··· SOURCE

Monday, June 1, 2015

Of Weddings, Friends, and Social Blunders

Julio Villasenor

(Before you start, let me apologize, I inadvertently went overboard and now the blog is so ever slightly long)

… Ngarambe (JD) told me we were taking a taxi to Kigali. Imagine my surprise when I saw him standing next to a minivan, already packed with at least 20 people, and he told me to “find a seat.” My inner voice screamed “what do you mean find a seat?? Where?? On top of the old lady with the roll of blankets on top of her? Or next to the five guys seating already squished in the back seat!!!???.”  Thankfully some part of me understood that I was not in a position to negotiate and so I stepped into the car, smiled politely at the blank stares that greeted me and looked for a place to park my derriere. Luckily this did not last long as Ngarambe realized that there was no way that that car would have space for him and Emmy (who we were waiting for). And so, we left that “taxi” and started walking around town searching for another one which we soon did.

Now let me tell you something about public transport in Rwanda (or at least the taxi-vans from Ruli to Kigali). Unlike other places I have been to where people get on the medium of transportation and then pretend to be in their little space bubble, blissfully unaware of those around them, transport here is a community experience. The taxi hadn’t gone more than a couple hundred yards when a spirited discussion broke out (no idea what it was about) full of laughter, raised voices and assenting “mmhhhmmmm”s. Everyone partook of the conversation, it was as if, in the absence of radio, people on the car where conducting their own talk-show experiment.

This time we took a different road to Kigali. This road quickly went down the hills and followed a river into the city. I enjoyed noticing how the scenery subtly changed from the steep hilly slopes to the smaller more uniform valleys, all the while staying an intense green. I had a great view because I was lucky enough to get the window seat on the front row. What I hadn’t considered was that I was also very visible to all those we passed and so was slightly alarmed when a group of children coming out of school noticed me and after yelling “umusungu” started racing after the taxi-van. This happened in every town that we passed. As the taxi-van slowly navigated the many obstacles presented by dirt roads, children would notice me and after the initially “umusungu” warning to others (which at this point started to sound more like a war cry) would race after us shouting “giveamegiveamegiveamegiveame.” I have to admit that at first I was very entertained by this but any good feelings quickly turned sour as I began to dread that one of the children would be trampled by our taxi-van all because of the umusungu.

······

* REQUIREMENTS:
1. Using the blog post about the trip to Kigali, please explain in one to three sentences why the group got out of the first minivan.
2. Continue the blog post about the trip to Kigali, starting after its last sentence.
The records after this point have no connection to the blog post about the trip to Kigali.

··· EXTRACTED MATERIAL

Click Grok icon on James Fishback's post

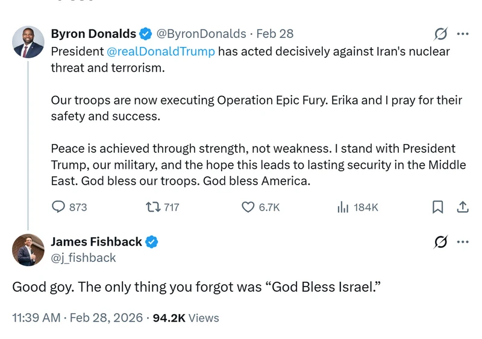(x=441, y=242)
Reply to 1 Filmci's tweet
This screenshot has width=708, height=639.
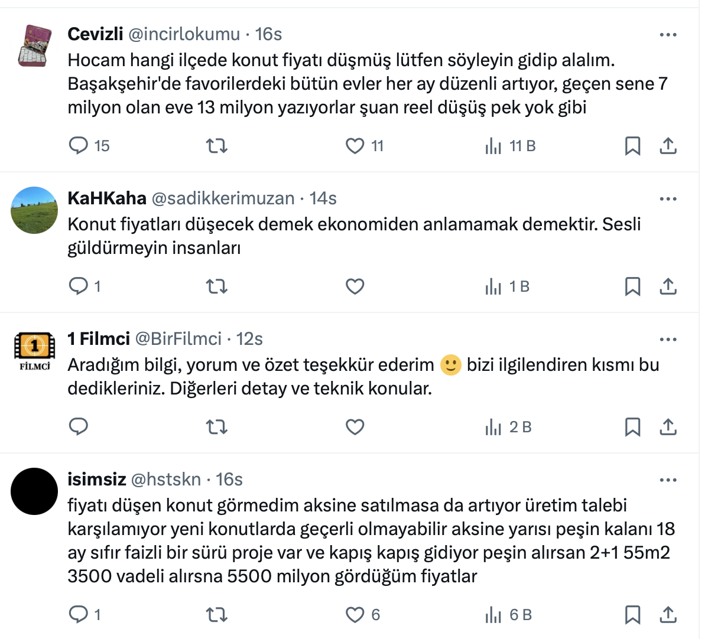(79, 426)
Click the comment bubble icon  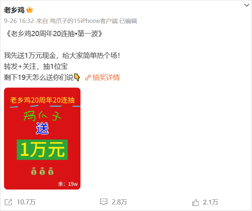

······

* ANSWERS BY TASK:
1. They left because Ngarambe realized there was no way the packed minivan would have room for him and for Emmy, whom they were waiting for. They then walked around town and soon found another taxi.

2.
I guess this is a good time to tell you, dear reader or cyberspace void (which I think is more likely), about the unique feeling of being the token umusungu in my surroundings. In case you haven’t deciphered it by now, umusungu means white man (and to those of you who know me, I was also very surprised that it isn’t George Clooney lookalike). Before you get all worked up please realize that there is no racial connotation to umusungu, it is just another word to refer to something or someone; the same way banana refers to the delicious fruit I have been eating in unforetold quantities. Being the only person that looks like me around here I draw a certain kind of attention whether I want to or not. I fully realize that there is nothing special about me in particular and that a walking banana would evoke the same type of interest but nevertheless there is a unique feeling that comes from a distinct lack of anonymity.

I was pondering this the other night when I went out for a beer with two of the guys I work with. There is no public lighting in Ruli and at night there is a complete darkness which people navigate by the light of the moon and their cell phones’ screens. As I stood in the middle of the road enjoying the privacy that the darkness afforded me, a couple of boys passed me by. After a couple of steps one of them did a double take, shed some light on me and heartily exclaimed “good morning” before walking off into the night. I laughed and reflected that, for the time being, I like not being anonymous.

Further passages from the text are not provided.